Material provided —
------------------------

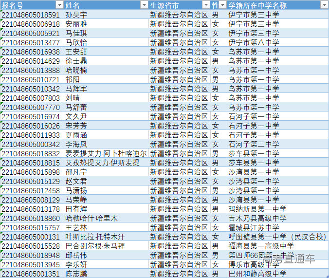Click the name cell 哈勒哈什·哈里木

pyautogui.click(x=91, y=218)
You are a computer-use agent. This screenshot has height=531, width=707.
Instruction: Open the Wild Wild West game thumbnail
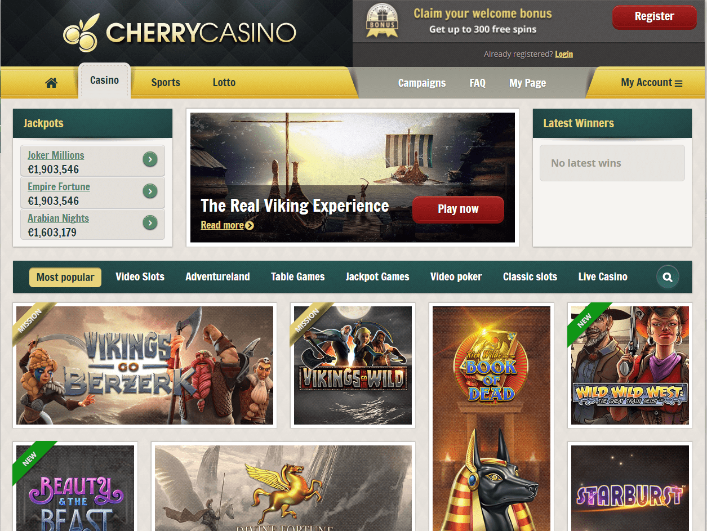coord(630,365)
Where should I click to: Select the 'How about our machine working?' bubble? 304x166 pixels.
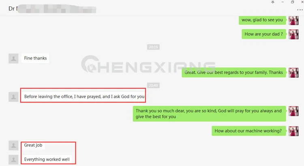coord(249,131)
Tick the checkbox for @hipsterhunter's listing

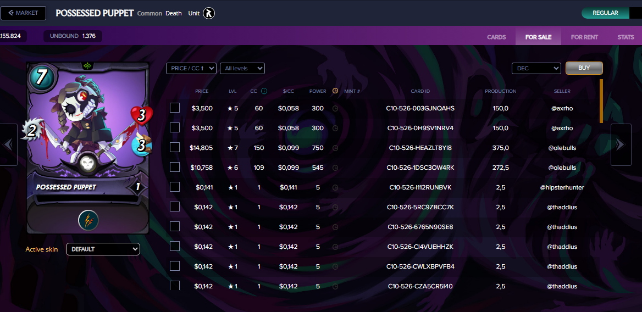(x=175, y=187)
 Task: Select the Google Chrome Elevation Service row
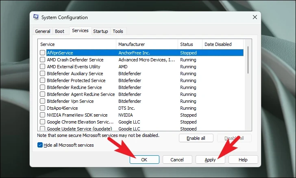click(141, 122)
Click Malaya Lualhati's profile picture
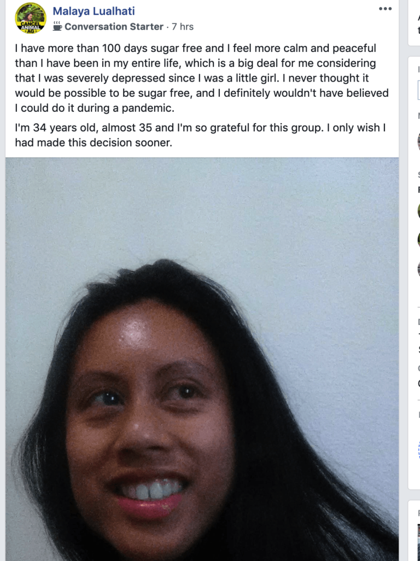The height and width of the screenshot is (561, 420). (31, 18)
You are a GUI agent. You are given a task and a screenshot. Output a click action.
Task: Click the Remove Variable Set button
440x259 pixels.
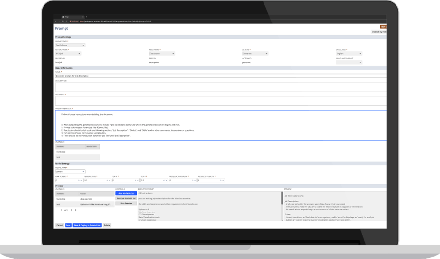(126, 198)
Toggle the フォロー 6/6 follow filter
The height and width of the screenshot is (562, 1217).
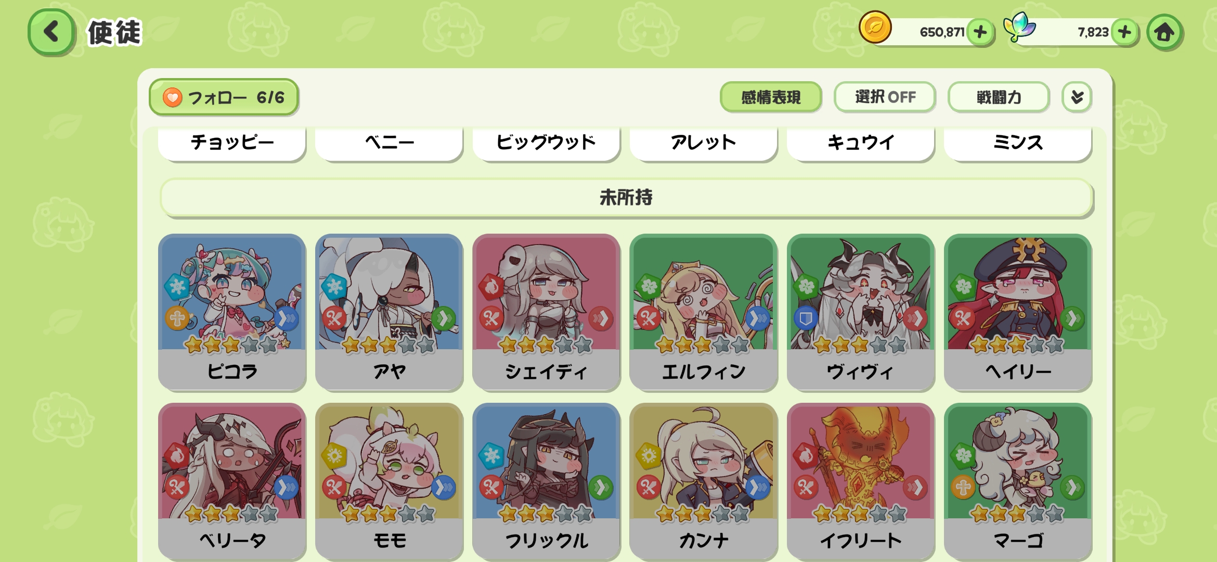[x=224, y=97]
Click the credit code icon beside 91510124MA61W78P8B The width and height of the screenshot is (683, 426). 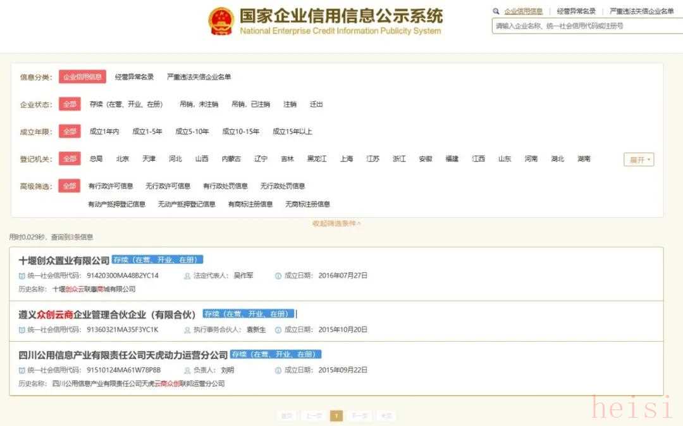(x=22, y=370)
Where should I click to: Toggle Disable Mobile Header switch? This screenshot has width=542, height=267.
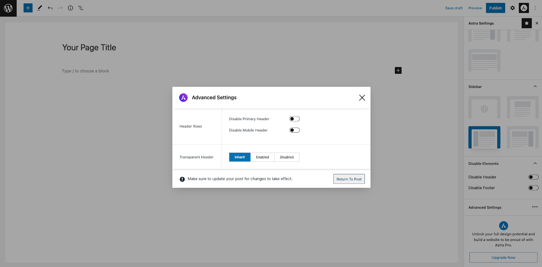pos(294,130)
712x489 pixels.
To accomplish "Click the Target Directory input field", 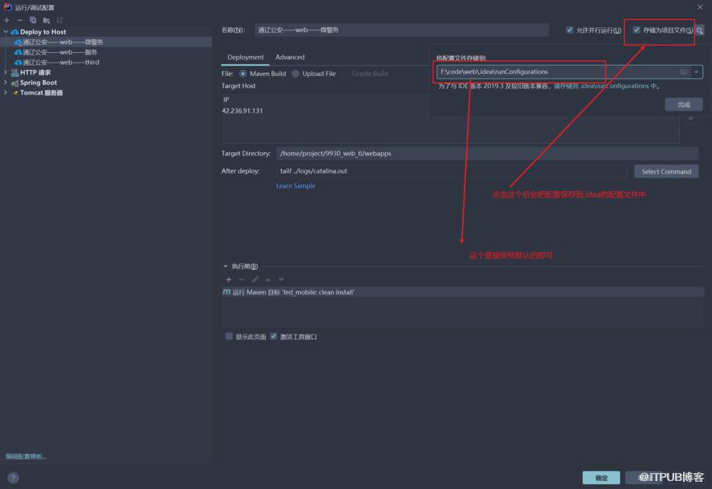I will pyautogui.click(x=487, y=154).
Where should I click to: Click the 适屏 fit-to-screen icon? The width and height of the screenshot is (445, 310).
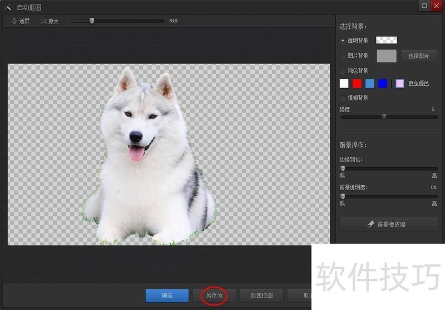(x=14, y=21)
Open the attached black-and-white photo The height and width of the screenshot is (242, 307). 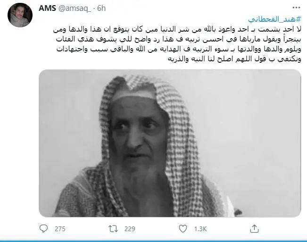coord(170,143)
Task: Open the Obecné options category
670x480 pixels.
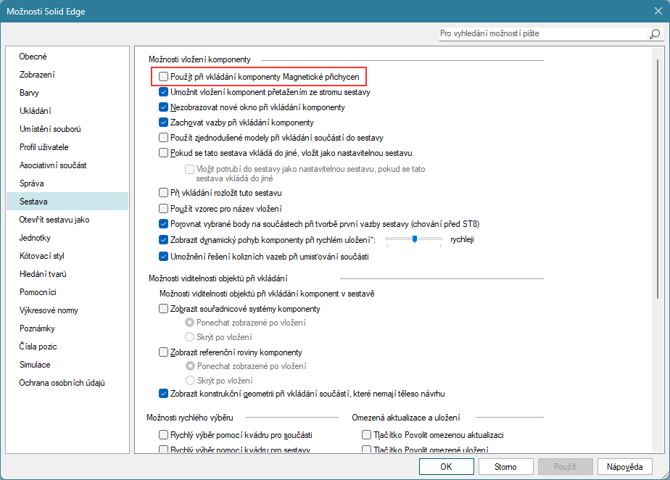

------------------------

Your task — Wherever the string "agent" appears in the listing above, show the whole line.

Solved problem —
You are a computer-use agent. This screenshot has height=531, width=707.
You are a GUI agent. You are given a task and a screenshot. Output a click action.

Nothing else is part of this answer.